CHALLENGE. Copy out the rows that begin with the line containing "Switch to the grid view layout" and end with the line containing "(x=5, y=48)", including the requests, and shift every coordinate in the answers up by 9. Omit the pictures.

SOURCE DATA.

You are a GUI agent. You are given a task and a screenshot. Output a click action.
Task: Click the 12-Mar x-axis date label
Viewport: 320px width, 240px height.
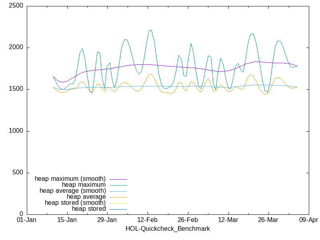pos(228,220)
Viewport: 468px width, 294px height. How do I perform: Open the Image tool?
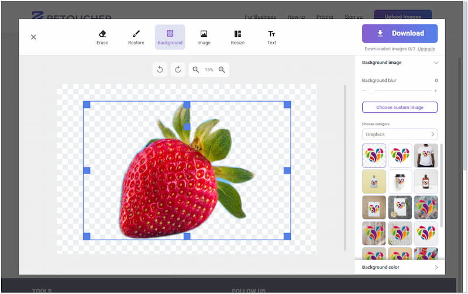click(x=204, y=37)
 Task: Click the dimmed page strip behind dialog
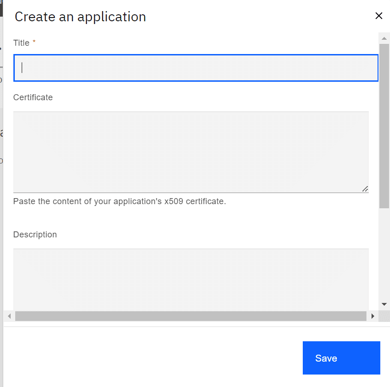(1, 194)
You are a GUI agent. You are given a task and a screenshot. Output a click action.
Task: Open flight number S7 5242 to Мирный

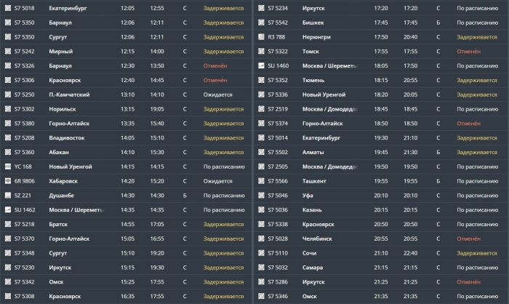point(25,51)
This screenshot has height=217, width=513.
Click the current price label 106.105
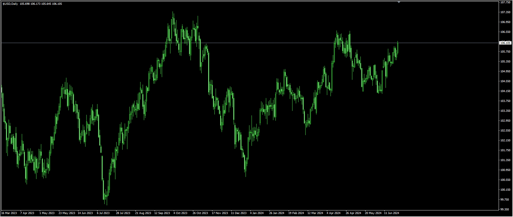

==

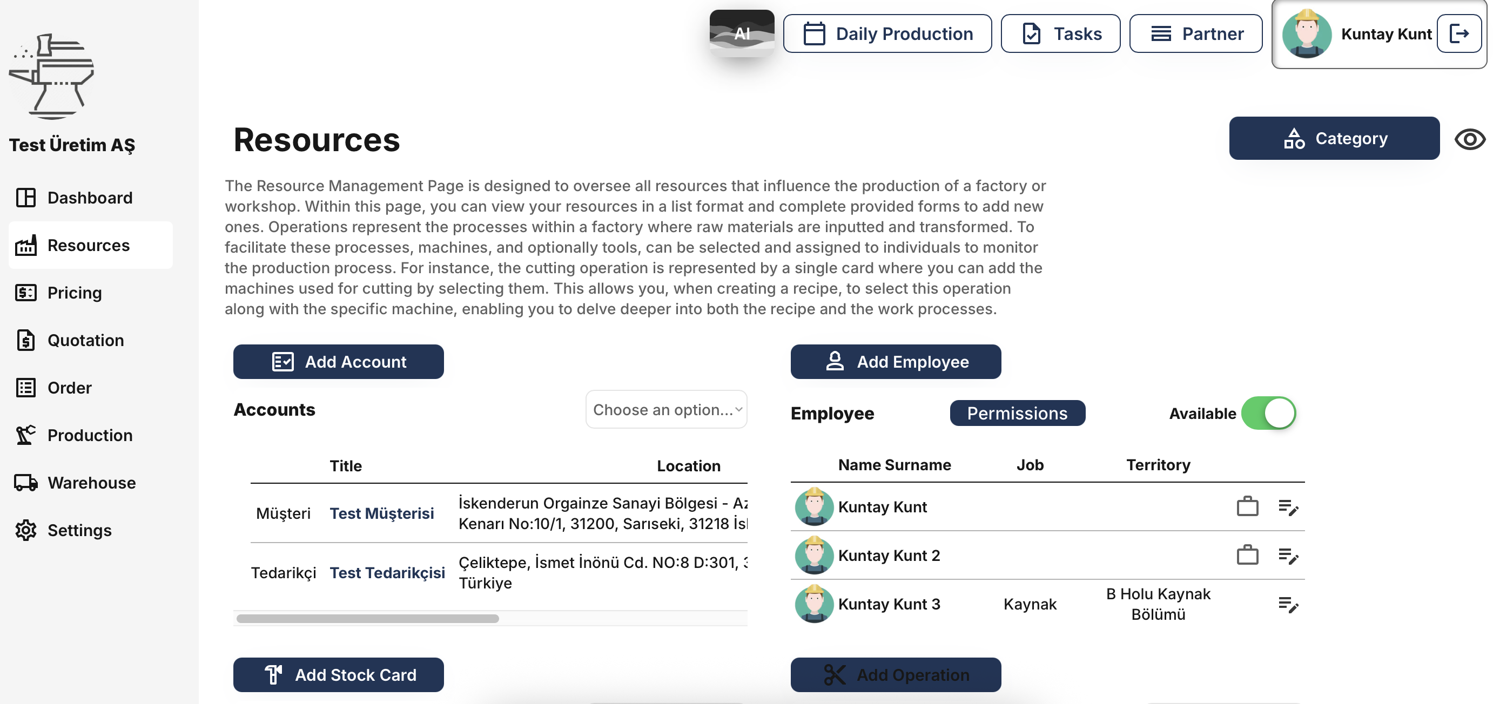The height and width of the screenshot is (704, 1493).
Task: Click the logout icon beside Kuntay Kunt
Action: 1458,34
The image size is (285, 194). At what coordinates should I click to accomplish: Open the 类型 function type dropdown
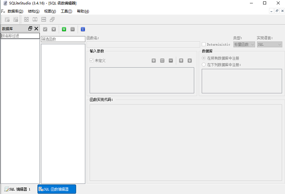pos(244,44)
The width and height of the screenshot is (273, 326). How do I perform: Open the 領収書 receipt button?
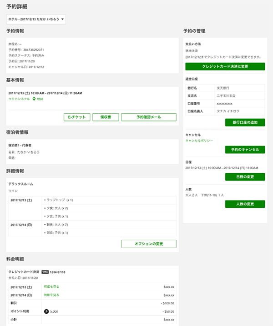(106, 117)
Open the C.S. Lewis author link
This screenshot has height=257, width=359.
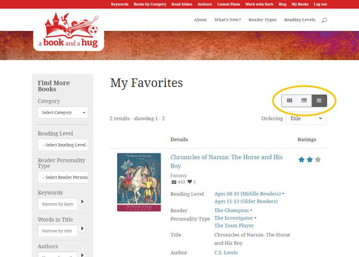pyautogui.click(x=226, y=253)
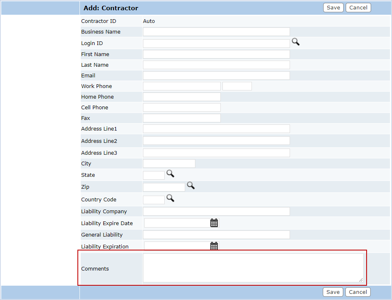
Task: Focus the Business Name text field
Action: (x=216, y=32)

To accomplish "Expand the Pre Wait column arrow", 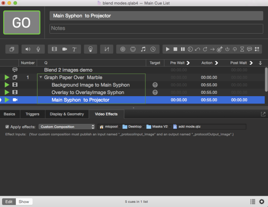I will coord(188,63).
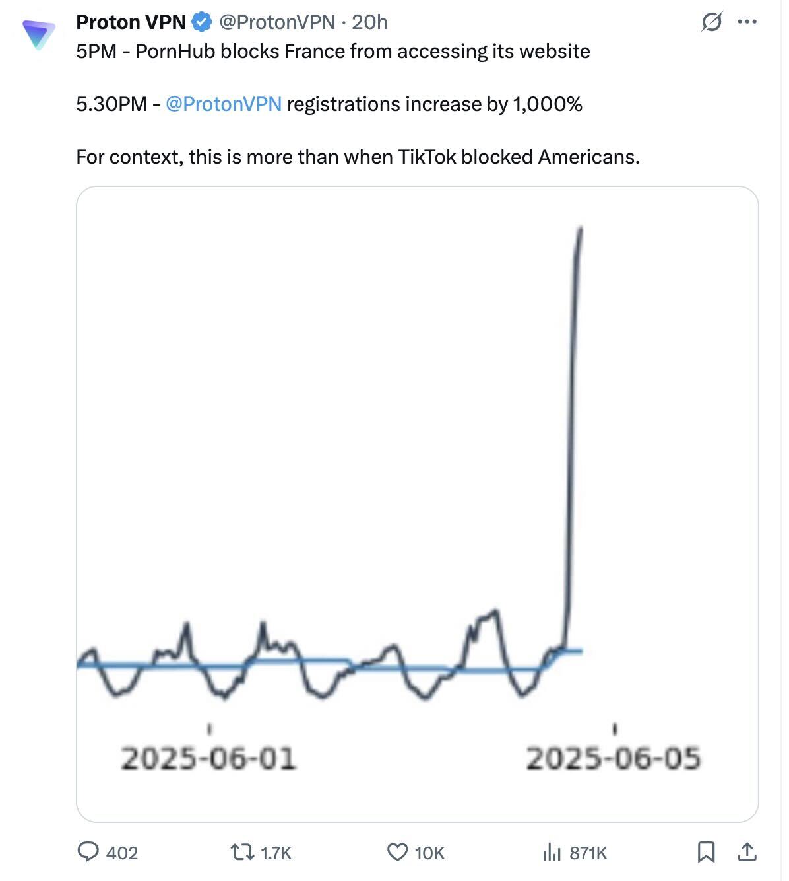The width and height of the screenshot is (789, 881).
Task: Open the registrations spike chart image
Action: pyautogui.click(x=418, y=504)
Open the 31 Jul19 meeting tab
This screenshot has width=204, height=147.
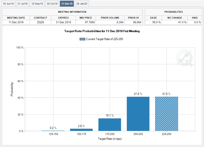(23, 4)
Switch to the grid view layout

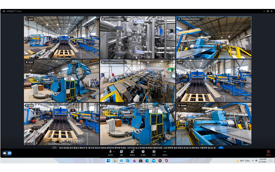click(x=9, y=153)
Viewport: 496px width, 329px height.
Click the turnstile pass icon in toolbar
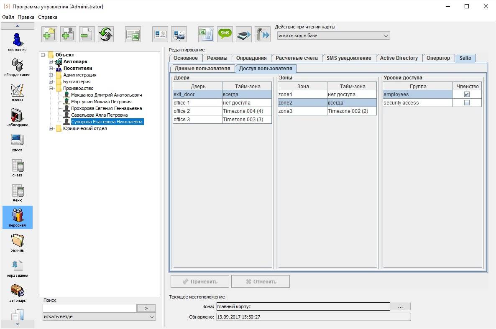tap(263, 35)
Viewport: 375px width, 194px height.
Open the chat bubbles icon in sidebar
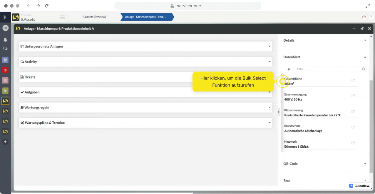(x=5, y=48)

SOLVED EXERCISE.
Switch to the grid view layout

click(x=18, y=162)
Viewport: 496px width, 329px height.
Click the turnstile pass icon in toolbar
tap(272, 44)
Viewport: 375px width, 194px height.
Open the chat bubbles icon in sidebar
(x=14, y=57)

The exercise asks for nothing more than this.